Despite the popular belief that Indian markets are flooded with Chinese goods, India has a trade surplus with China. Moreover, the value of manufactured goods exported to China from India ($2.5 billion) is only slightly less than the value of similar items imported into India ($2.9 billion).

  However, when moving up the production line, India's imports of high-technology goods, such as photographic material, scientific apparatus, and so on is higher. While secondary goods dominate in what China exports to India, the latter's exports to China have a large share of primary goods. India's export profile towards China is like a typical developing country.

  With Asean, however, India has a trade deficit. The total trade is worth nearly $10 billion. India's main exports to Asean are primary goods, while the chief imports are secondary goods such as electrical appliances and machinery. China and Asean trade mostly in secondary goods. However, while China exports about $520 million worth of cereal to Asean, it imports about $510 million worth of wood. Thus, some amount of primary goods is exchanged between the two. The total trade between China and Asean is about $12.6 billion.

  Foreign exchange reserves in India ($127 billion) are half of Asean's ($236 billion) and a sixth of China's ($711 billion). Foreign Direct Investment into India is also much lower than that into Asean and China. Asean's FDI inflows amounted to $241.7 billion from 1990 to 2003. China got $475 billion in this period, while India received $28.5 billion. FDI has changed the way China engages its working population, altered its foreign trade outlook and accounts for why it has come to dominate world manufacturing. This is just as Asean did the decade before. India is still ideologically confused about FDI.

  By these trends, India and China will grow faster than Asean and their economic engagement will also rise much more than India and Asean. However, Asean is more closely linked with China than India and will continue to be so. The FDI into India is mostly from developed country MNCs using the country as a manufacturing hub. India's FDI policy needs greater clarity.

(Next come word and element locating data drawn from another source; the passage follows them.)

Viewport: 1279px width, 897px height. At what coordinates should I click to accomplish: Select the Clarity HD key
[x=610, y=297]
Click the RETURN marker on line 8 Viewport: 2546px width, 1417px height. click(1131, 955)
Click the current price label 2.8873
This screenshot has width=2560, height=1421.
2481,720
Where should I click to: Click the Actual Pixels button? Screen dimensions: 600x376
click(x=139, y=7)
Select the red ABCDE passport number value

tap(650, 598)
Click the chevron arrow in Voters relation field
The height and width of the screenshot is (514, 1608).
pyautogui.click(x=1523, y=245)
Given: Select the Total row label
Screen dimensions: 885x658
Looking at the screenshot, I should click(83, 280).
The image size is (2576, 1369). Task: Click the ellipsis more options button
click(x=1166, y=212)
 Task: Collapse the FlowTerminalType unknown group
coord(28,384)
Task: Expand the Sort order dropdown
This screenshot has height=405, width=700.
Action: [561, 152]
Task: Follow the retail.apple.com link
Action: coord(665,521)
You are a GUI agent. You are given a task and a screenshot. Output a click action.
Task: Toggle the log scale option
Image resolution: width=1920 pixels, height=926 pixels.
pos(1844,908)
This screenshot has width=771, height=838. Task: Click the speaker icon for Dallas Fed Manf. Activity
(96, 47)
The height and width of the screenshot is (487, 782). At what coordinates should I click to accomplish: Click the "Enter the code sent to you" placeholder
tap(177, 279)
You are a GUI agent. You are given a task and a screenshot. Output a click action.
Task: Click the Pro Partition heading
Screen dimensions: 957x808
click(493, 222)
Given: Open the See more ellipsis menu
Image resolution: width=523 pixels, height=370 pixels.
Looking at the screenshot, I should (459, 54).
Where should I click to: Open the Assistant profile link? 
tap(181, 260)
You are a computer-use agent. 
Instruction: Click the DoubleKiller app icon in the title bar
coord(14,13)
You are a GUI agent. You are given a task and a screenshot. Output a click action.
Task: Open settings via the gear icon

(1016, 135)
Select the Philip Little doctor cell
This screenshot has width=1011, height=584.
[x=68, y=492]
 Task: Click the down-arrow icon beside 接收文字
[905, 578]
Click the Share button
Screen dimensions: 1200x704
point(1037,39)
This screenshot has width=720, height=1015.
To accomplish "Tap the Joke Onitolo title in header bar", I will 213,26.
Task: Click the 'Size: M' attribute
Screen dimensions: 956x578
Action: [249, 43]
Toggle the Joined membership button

  Also India cannot compete for developed country markets for manufactured goods till the concept of Special Economic Zones takes off. As for economic development, India clearly lags behind China and Asean. India is not only a much poorer country, but fares quite dismally in all social indicators also. It remains to be seen if India can translate its potential for a relatively higher growth rate into better standards of living.